REQUIRED ACTION:
Write the full listing out again, keeping every line exactly as it is.

SUPPLIED DATA:
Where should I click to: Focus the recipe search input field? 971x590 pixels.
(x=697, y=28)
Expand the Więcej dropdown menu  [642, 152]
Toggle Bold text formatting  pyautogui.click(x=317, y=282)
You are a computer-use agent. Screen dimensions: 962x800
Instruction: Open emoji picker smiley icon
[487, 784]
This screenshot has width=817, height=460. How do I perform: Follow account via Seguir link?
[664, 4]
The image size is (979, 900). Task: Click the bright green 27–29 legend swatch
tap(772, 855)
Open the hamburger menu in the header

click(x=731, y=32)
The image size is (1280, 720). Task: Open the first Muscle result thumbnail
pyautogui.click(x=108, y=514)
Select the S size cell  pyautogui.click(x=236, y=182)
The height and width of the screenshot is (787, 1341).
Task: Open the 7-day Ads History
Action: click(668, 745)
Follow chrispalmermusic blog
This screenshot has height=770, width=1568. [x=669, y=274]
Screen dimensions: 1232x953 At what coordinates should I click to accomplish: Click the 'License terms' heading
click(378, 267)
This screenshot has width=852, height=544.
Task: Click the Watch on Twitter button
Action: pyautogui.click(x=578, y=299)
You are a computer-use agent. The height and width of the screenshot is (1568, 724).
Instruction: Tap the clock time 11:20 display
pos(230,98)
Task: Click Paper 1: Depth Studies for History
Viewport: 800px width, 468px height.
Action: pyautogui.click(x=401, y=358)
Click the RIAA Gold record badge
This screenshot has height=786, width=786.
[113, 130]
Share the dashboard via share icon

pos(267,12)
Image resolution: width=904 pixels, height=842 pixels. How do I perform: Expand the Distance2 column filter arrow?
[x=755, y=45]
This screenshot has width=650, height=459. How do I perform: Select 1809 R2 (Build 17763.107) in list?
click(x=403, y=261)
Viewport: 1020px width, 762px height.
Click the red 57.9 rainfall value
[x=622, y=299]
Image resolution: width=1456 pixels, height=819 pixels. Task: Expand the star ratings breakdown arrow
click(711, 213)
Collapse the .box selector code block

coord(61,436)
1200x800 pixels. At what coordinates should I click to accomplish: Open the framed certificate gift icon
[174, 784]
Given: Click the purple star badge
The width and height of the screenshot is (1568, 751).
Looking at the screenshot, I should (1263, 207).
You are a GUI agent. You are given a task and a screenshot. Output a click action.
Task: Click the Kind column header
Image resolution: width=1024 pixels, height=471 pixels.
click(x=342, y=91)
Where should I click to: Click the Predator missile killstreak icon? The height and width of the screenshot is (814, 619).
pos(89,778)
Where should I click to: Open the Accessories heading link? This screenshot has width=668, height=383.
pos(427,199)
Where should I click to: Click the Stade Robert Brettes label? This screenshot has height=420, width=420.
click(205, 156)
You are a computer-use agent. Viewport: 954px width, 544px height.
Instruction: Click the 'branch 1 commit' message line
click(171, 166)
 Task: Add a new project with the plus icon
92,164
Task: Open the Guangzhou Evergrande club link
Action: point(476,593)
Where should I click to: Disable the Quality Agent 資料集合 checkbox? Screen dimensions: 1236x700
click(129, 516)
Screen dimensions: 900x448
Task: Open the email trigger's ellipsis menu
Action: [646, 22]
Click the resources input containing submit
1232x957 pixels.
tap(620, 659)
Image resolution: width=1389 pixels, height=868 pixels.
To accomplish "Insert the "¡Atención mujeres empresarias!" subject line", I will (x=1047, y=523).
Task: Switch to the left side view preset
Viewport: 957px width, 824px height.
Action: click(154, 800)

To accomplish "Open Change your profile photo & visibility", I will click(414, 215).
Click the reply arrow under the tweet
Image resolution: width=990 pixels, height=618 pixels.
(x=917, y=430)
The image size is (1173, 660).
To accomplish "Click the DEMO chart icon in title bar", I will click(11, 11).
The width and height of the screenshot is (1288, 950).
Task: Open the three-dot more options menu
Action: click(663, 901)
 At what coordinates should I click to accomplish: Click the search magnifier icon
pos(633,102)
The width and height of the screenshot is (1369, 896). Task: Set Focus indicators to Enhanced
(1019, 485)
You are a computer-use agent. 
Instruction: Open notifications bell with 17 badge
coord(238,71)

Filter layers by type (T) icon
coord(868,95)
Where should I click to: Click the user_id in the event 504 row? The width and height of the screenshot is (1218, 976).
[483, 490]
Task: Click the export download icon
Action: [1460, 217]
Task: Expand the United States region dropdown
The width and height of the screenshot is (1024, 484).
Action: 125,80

EXERCISE OUTPUT:
Where should I click to: Focus the recipe search input field? 971x590 pixels.
(x=697, y=28)
Expand the Więcej dropdown menu  [642, 152]
Toggle Bold text formatting  pyautogui.click(x=317, y=282)
You are a computer-use agent. Screen dimensions: 962x800
Instruction: Open emoji picker smiley icon
[487, 784]
This screenshot has width=817, height=460. How do I perform: Follow account via Seguir link?
[664, 4]
The image size is (979, 900). Task: Click the bright green 27–29 legend swatch
tap(772, 855)
Open the hamburger menu in the header

click(x=731, y=32)
The image size is (1280, 720). Task: Open the first Muscle result thumbnail
pyautogui.click(x=108, y=514)
Select the S size cell  pyautogui.click(x=236, y=182)
The height and width of the screenshot is (787, 1341).
Task: Open the 7-day Ads History
Action: click(668, 745)
Follow chrispalmermusic blog
This screenshot has height=770, width=1568. [x=669, y=274]
Screen dimensions: 1232x953 At what coordinates should I click to accomplish: Click the 'License terms' heading
click(378, 267)
This screenshot has width=852, height=544.
Task: Click the Watch on Twitter button
Action: pyautogui.click(x=578, y=299)
You are a computer-use agent. The height and width of the screenshot is (1568, 724).
Instruction: Tap the clock time 11:20 display
pos(230,98)
Task: Click Paper 1: Depth Studies for History
Viewport: 800px width, 468px height.
Action: pyautogui.click(x=401, y=358)
Click the RIAA Gold record badge
This screenshot has height=786, width=786.
[113, 130]
Share the dashboard via share icon

pos(267,12)
Image resolution: width=904 pixels, height=842 pixels. How do I perform: Expand the Distance2 column filter arrow?
[x=755, y=45]
This screenshot has width=650, height=459. How do I perform: Select 1809 R2 (Build 17763.107) in list?
click(x=403, y=261)
Viewport: 1020px width, 762px height.
Click the red 57.9 rainfall value
[x=622, y=299]
Image resolution: width=1456 pixels, height=819 pixels. Task: Expand the star ratings breakdown arrow
click(711, 213)
Collapse the .box selector code block

coord(61,436)
1200x800 pixels. At what coordinates should I click to accomplish: Open the framed certificate gift icon
[174, 784]
Given: Click the purple star badge
The width and height of the screenshot is (1568, 751).
Looking at the screenshot, I should (1263, 207).
You are a GUI agent. You are given a task and a screenshot. Output a click action.
Task: Click the Kind column header
Image resolution: width=1024 pixels, height=471 pixels.
click(x=342, y=91)
Where should I click to: Click the Predator missile killstreak icon? The height and width of the screenshot is (814, 619).
pos(89,778)
Where should I click to: Open the Accessories heading link? This screenshot has width=668, height=383.
pos(427,199)
Where should I click to: Click the Stade Robert Brettes label? This screenshot has height=420, width=420.
click(205, 156)
You are a computer-use agent. Viewport: 954px width, 544px height.
Instruction: Click the 'branch 1 commit' message line
click(171, 166)
 Task: Add a new project with the plus icon
92,164
Task: Open the Guangzhou Evergrande club link
Action: point(476,593)
Where should I click to: Disable the Quality Agent 資料集合 checkbox? Screen dimensions: 1236x700
click(129, 516)
Screen dimensions: 900x448
Task: Open the email trigger's ellipsis menu
Action: [646, 22]
Click the resources input containing submit
1232x957 pixels.
tap(620, 659)
Image resolution: width=1389 pixels, height=868 pixels.
To accomplish "Insert the "¡Atención mujeres empresarias!" subject line", I will (x=1047, y=523).
Task: Switch to the left side view preset
Viewport: 957px width, 824px height.
Action: click(154, 800)

To accomplish "Open Change your profile photo & visibility", I will click(414, 215).
Click the reply arrow under the tweet
Image resolution: width=990 pixels, height=618 pixels.
(x=917, y=430)
The image size is (1173, 660).
To accomplish "Click the DEMO chart icon in title bar", I will click(11, 11).
The width and height of the screenshot is (1288, 950).
Task: Open the three-dot more options menu
Action: click(663, 901)
 At what coordinates should I click to accomplish: Click the search magnifier icon
pos(633,102)
The width and height of the screenshot is (1369, 896). Task: Set Focus indicators to Enhanced
(1019, 485)
You are a computer-use agent. 
Instruction: Open notifications bell with 17 badge
coord(238,71)

Filter layers by type (T) icon
coord(868,95)
Where should I click to: Click the user_id in the event 504 row? The width and height of the screenshot is (1218, 976).
[483, 490]
Task: Click the export download icon
Action: [1460, 217]
Task: Expand the United States region dropdown
The width and height of the screenshot is (1024, 484).
Action: 125,80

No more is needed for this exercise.